Drop your audio files into fwip’s merger in the order you want them. MP3, WAV, M4A, OGG, FLAC — mix and match formats. Hit merge. Download one combined file. On your device. Nothing uploaded.
How to do it
- Open fwip’s Merge Audio tool.
- Drop your audio files in. Add as many as you need.
- Drag to reorder if needed.
- Select the output format (MP3 is default).
- Hit Merge.
- Download your combined file.
Why this matters
Podcast editors combining interview segments. Musicians joining tracks. Students merging lecture recordings. Voice actors concatenating takes. Anyone who recorded something in parts and needs it in one file.
The alternative is importing everything into Audacity or GarageBand, placing clips on a timeline, exporting. That’s an audio editor. This is a merge. Different tools for different jobs.

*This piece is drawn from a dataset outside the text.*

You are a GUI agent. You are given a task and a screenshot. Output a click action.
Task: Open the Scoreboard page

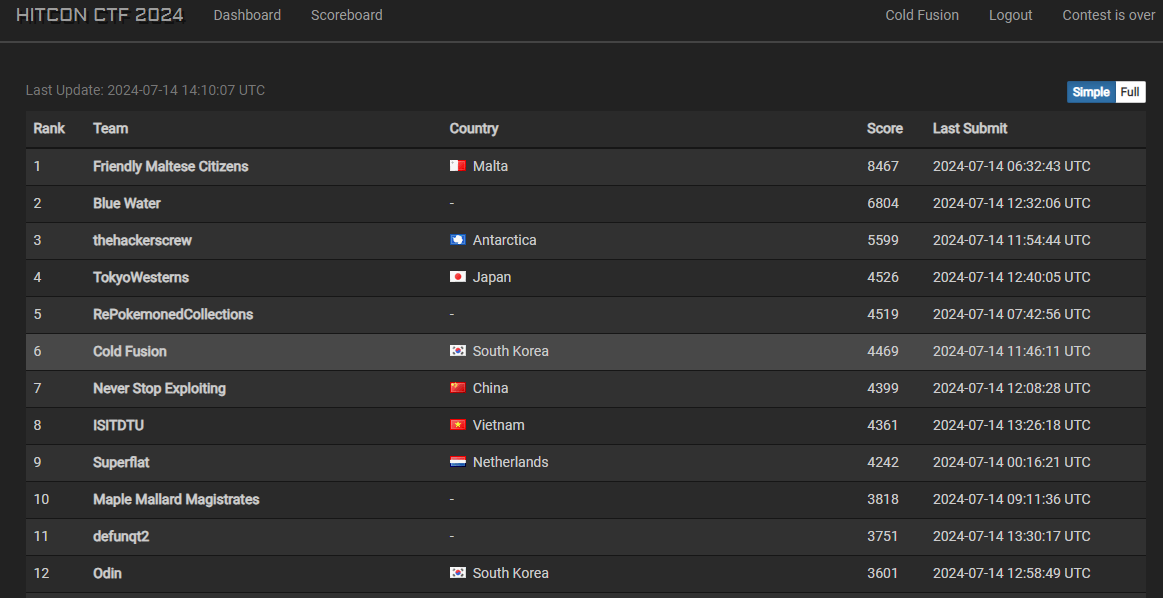[x=346, y=15]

Frequently asked questions
Can I merge different audio formats? Yes. Drop an MP3, a WAV, and an M4A in together. fwip converts everything to the output format during the merge.

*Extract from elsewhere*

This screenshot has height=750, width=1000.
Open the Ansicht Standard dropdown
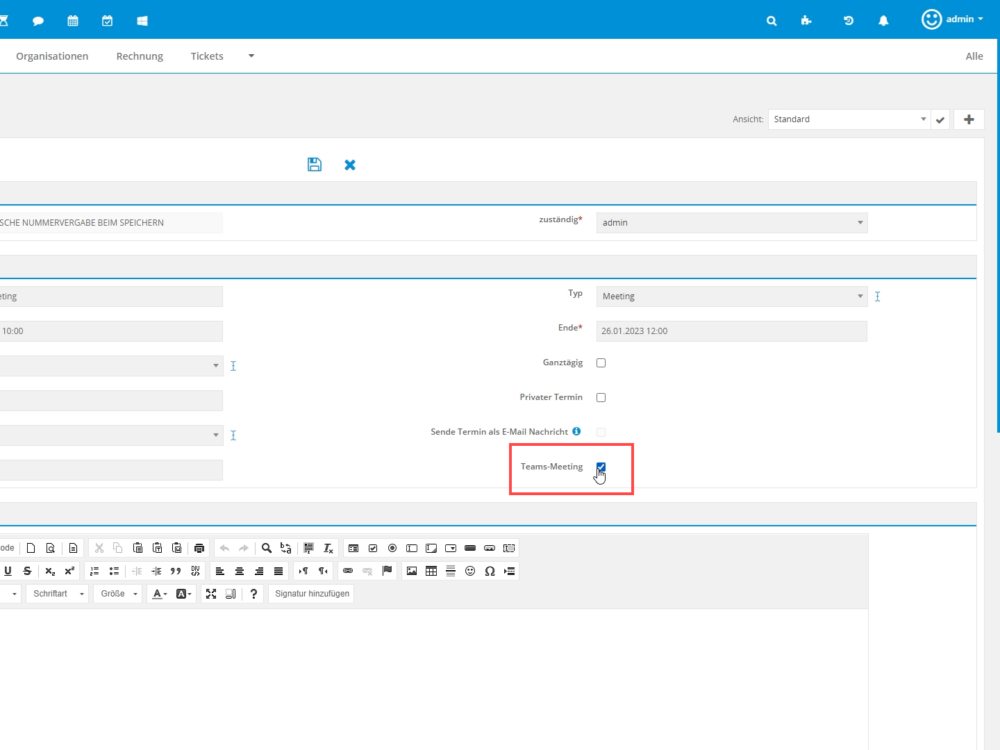click(x=848, y=119)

Will there be gaps between the files? No gaps by default. Files are joined end-to-end. If you need crossfades or overlap, that’s an editing task — use an audio editor like Audacity.

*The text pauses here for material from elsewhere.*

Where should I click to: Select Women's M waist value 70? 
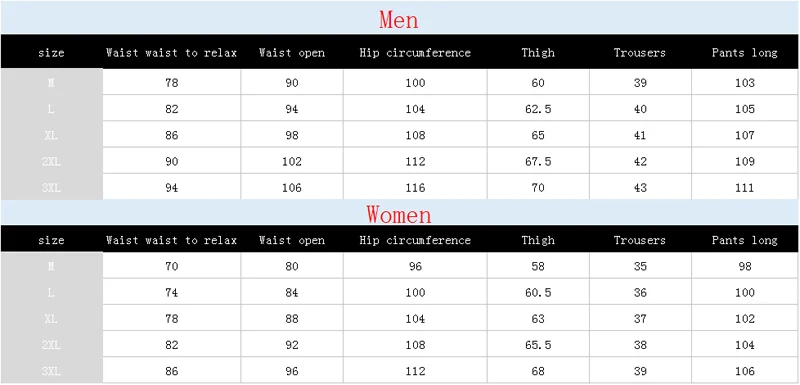[172, 266]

Does merging affect audio quality? If your output format matches your input (MP3 in, MP3 out), quality is preserved. If you’re converting formats during the merge (WAV in, MP3 out), normal conversion rules apply — lossy output means slight quality reduction.
Can I merge more than two files? Yes. No practical limit on the number of files. Add as many as you need.
Is there a duration limit? Browser memory is the constraint. Most devices handle several hours of combined audio. Desktop app handles more.